===== ПРЕДЛОЖЕННЫЙ ТЕКСТ =====
Кровь доставили в национальную лабораторию Бельгии и в английскую национальную лабораторию, Микробиологическое исследовательское учреждение в Портон-Дауне, графство Уилтшир. Ученые обеих лабораторий бросились на поиски агента. Тем временем в Центре по контролю заболеваний в Атланте (Centers for Disease Control and Prevention, CDC), штат Джорджия, ученые чувствовали себя обделенными и все еще пытались заполучить немного крови монахини, делая телефонные звонки в Африку и Европу, умоляя дать им образцы.
Одно из отделений CDC занимается неизвестными появляющимися вирусами. Оно называется отделением особых патогенов. В 1976 году во время вспышки болезни в Заире филиалом руководил врач по имени Карл М. Джонсон, охотник за вирусами, родиной которого были дождевые леса Центральной и Южной Америки. (Он не связан ни с Джином Джонсоном, гражданским охотником за вирусами, ни с подполковником Тони Джонсоном, патологом.) Карл Джонсон и его коллеги из CDC почти ничего не слышали о происшествиях выше по реке в Заире – они знали только то, что люди в Заире умирали от «лихорадки» с «генерализованными симптомами» – никаких подробностей не поступало ни из буша, ни из больницы, где только что умерла монахиня. И все же это звучало достаточно плохо. Джонсон позвонил своему другу в английскую лабораторию в Портон-Дауне и, по слухам, сказал ему: «Если у вас есть хоть капля крови этой монахини, мы хотели бы взглянуть на нее». Англичанин согласился послать ему ее, и то, что он отправил, было буквально отбросами.
===== ЗАПИСАННЫЕ ДАННЫЕ =====
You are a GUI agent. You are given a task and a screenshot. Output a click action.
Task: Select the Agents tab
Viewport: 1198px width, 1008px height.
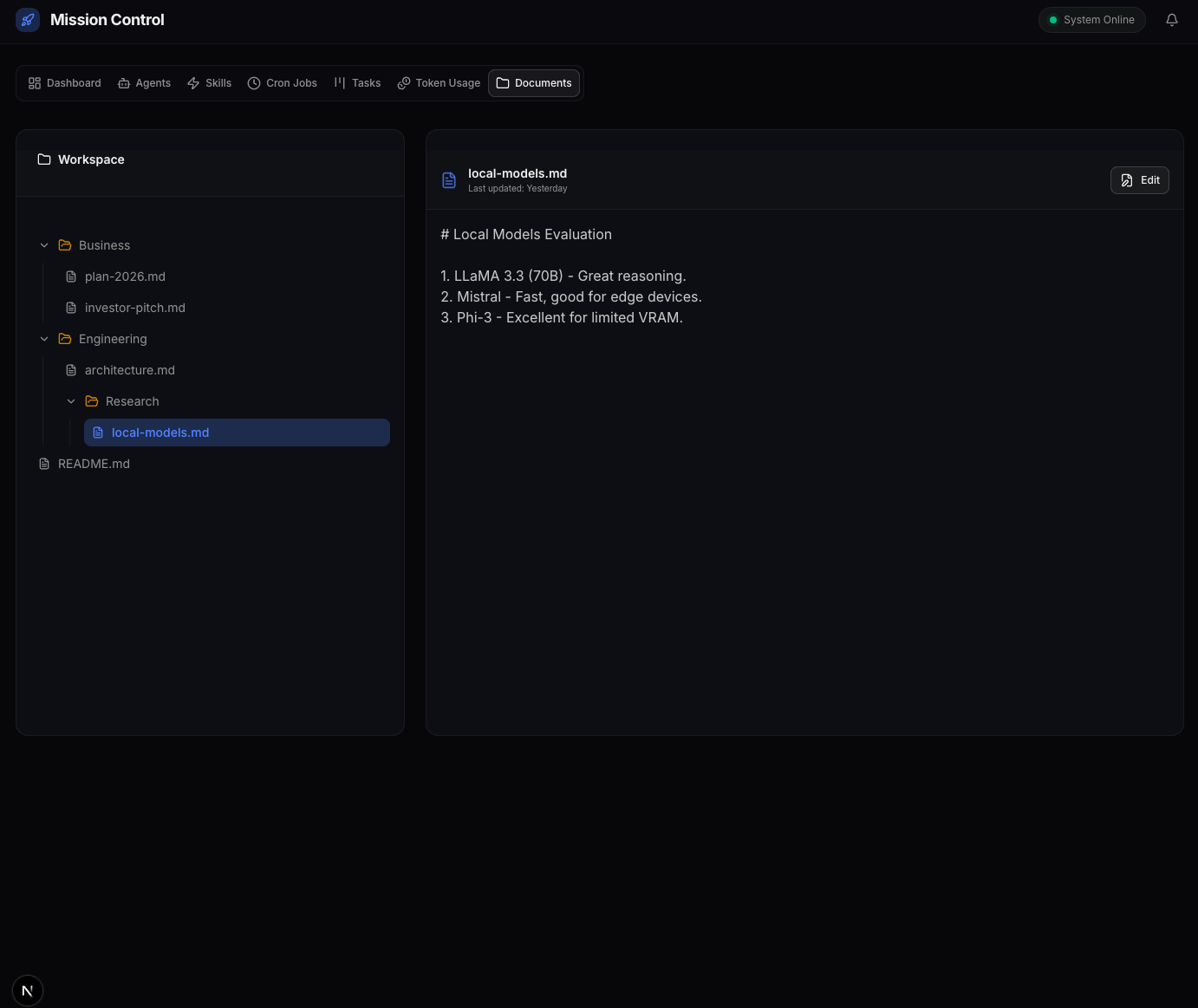[x=144, y=83]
=====
● ЗАДАНИЯ И УПРАЖНЕНИЯ
1 - Дословно перепишите из текста о поисках возбудителя отрывок начиная со слов «Кровь доставили в» и заканчивая словами «дать им образцы.».
2 - Ответьте по тексту о поисках возбудителя на следующие вопросы:
(a) В каком английском учреждении оказалась кровь?
(b) Как называется отделение CDC, которое занимается неизвестными появляющимися вирусами?
(c) Кто руководил этим подразделением в 1976 году?

● РЕШЁННЫЕ ЗАДАЧИ
1 -
Кровь доставили в национальную лабораторию Бельгии и в английскую национальную лабораторию, Микробиологическое исследовательское учреждение в Портон-Дауне, графство Уилтшир. Ученые обеих лабораторий бросились на поиски агента. Тем временем в Центре по контролю заболеваний в Атланте (Centers for Disease Control and Prevention, CDC), штат Джорджия, ученые чувствовали себя обделенными и все еще пытались заполучить немного крови монахини, делая телефонные звонки в Африку и Европу, умоляя дать им образцы.

2 -
(a) В Микробиологическом исследовательском учреждении в Портон-Дауне, графство Уилтшир.
(b) Отделение особых патогенов.
(c) Врач Карл М. Джонсон.